O líder da centro-direita italiana, Silvio Berlusconi, entrou com um recurso nesta quinta-feira contra sua condenação por pagar por sexo com uma menor de idade e abuso de poder em relação à ex-dançarina adolescente Karima El Mahroug, disseram fontes legais.

Reuters

02 de janeiro de 2014 | 17h36

Berlusconi foi condenado a sete anos de prisão e proibido de ocupar cargos públicos após ter sido considerado culpado de pagar para fazer sexo com Karima, mais conhecida pelo nome artístico "Ruby Rouba Corações" quando ela era menor de idade.

Ele também foi considerado culpado de abusar de seus poderes como primeiro-ministro para libertá-la da prisão, depois de ter sido detida por suposto roubo.

Berlusconi sempre negou todas as acusações e seus advogados pediram que sua condenação seja anulada por completo.
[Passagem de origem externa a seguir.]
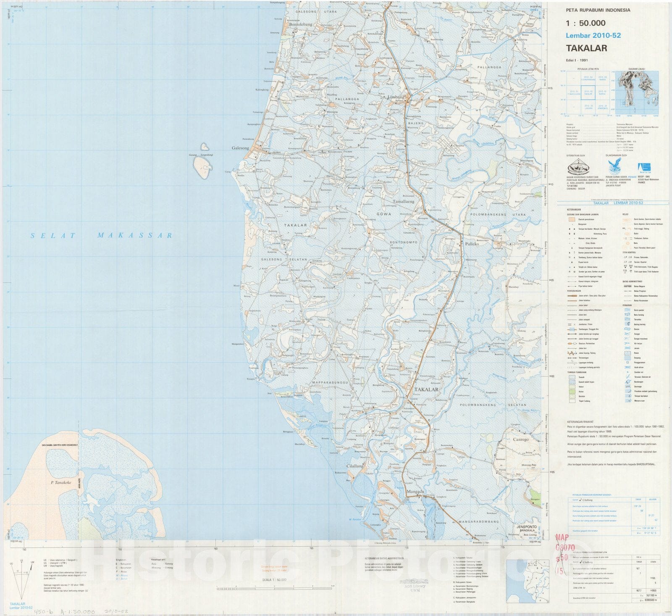Click the Bakosurtanal publisher logo
This screenshot has height=616, width=672.
578,167
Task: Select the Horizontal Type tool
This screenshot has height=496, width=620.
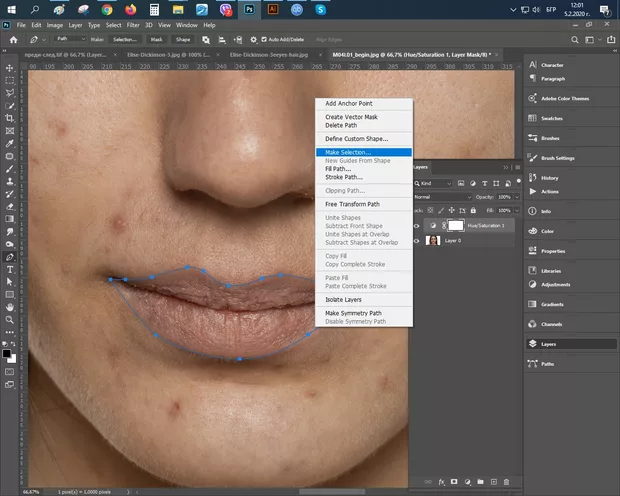Action: [x=10, y=270]
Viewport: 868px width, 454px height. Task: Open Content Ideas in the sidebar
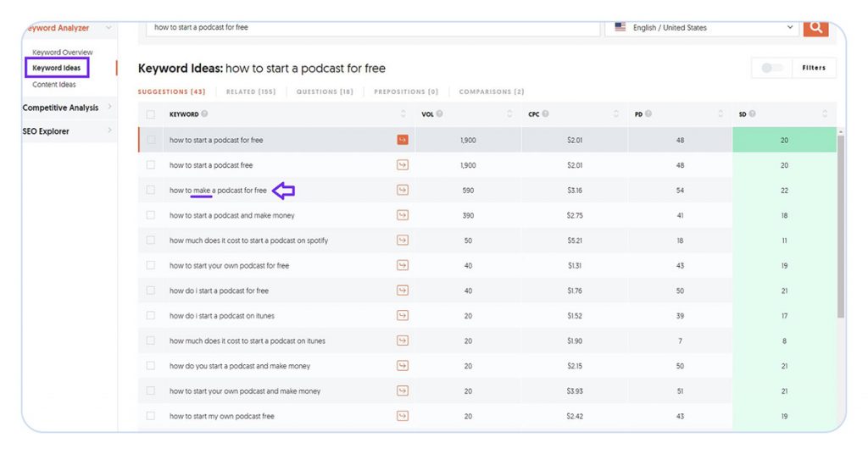pyautogui.click(x=54, y=85)
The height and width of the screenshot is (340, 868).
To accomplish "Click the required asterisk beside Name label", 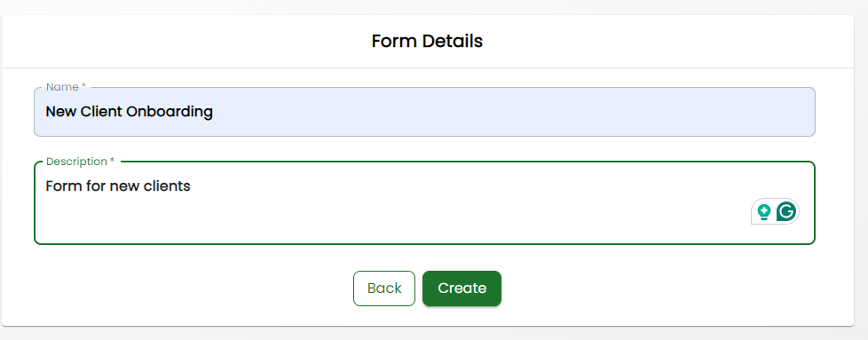I will [83, 86].
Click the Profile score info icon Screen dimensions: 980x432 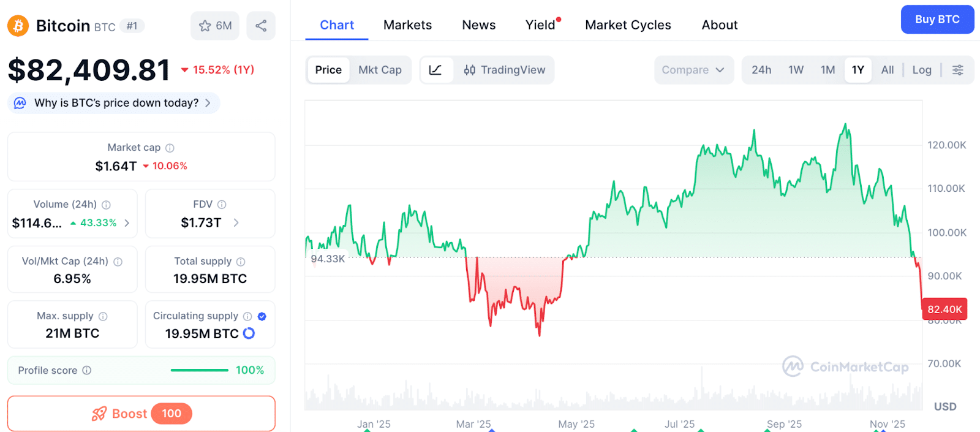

Sob o sistema jurídico italiano, nenhuma parte de sua sentença pode começar a ser cumprida até que o processo de apelação seja concluído.

Ele foi expulso do Parlamento e enfrenta um ano de prisão domiciliar ou de serviço comunitário depois de ser considerado culpado de fraude fiscal em um outro caso no ano passado.

As acusações de prostituição contra Berlusconi datam de 2010 e surgiram pela primeira vez quando ele ainda era primeiro-ministro. Ele se envolveu numa série de outros escândalos no momento em que a crise da dívida da zona do euro atingiu o seu auge no fim de 2011.

O tribunal de Milão, que o condenou, disse que o magnata da mídia de 77 anos foi o mestre de cerimônias das chamadas festas sexuais "bunga bunga" em sua casa de campo nos arredores de Milão e que tinha pago por sexo com Karima, apesar de saber que ela tinha menos de 18 anos.